This review contains spoilers for the novel “The Three-Body Problem” and the television series “Three-Body.” There’s no way around it.

The highly acclaimed trilogy of Chinese science-fiction novels collectively known as “Three-Body,” in which Earth is threatened with invasion by technologically superior aliens, is generally understood to reflect historical Chinese anxieties about Western domination. Which makes it a little amusing that, 17 years after the story was first serialized, the books are about to get more attention than ever because of a big-budget American adaptation, due later this year on Netflix. Comments about appropriation and cultural sensitivity will start to pour in minutes after the episodes are posted.

In the meantime, little attention is being paid in the United States to an ambitious Chinese series, “Three-Body,” that has beaten Netflix’s “3 Body Problem” to the screen.

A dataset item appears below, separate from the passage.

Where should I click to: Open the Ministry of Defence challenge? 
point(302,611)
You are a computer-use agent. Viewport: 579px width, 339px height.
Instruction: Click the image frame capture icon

No trade barriers or worries about state secrets here: The 30 episodes of “Three-Body” are premiering on Rakuten Viki in the United States, with subtitles in English (among many other languages), on the same day they appear in China, where they are reportedly setting viewing records for Tencent’s WeTV streaming service. Outside of the sci-fi fan base, however, they don’t appear to be causing a ripple in America. (The 21st episode arrived on Friday; early episodes can be watched free with ads.)

The books’ author, Liu Cixin, has endorsed the Netflix series (he’s a consulting producer), though the show’s largely non-Chinese cast indicates that it tinkers significantly with his story. He doesn’t appear to have been involved with the Chinese series, but one of its hallmarks — the subject of many approving viewer comments on Rakuten Viki — is its faithfulness, in broad outline, to the trilogy’s first novel, “The Three-Body Problem,” on which it is based.

A lot of Liu’s dialogue seems to have been moved straight from book to screen (though questions of translation, in both media, make it hard to be sure). Through 20 episodes, most of the major plot points arrive at about the same places they did in the book. For Liu’s hard-core fans, that may be all that matters. For a general audience, the show’s similarities to the book may be more problematic.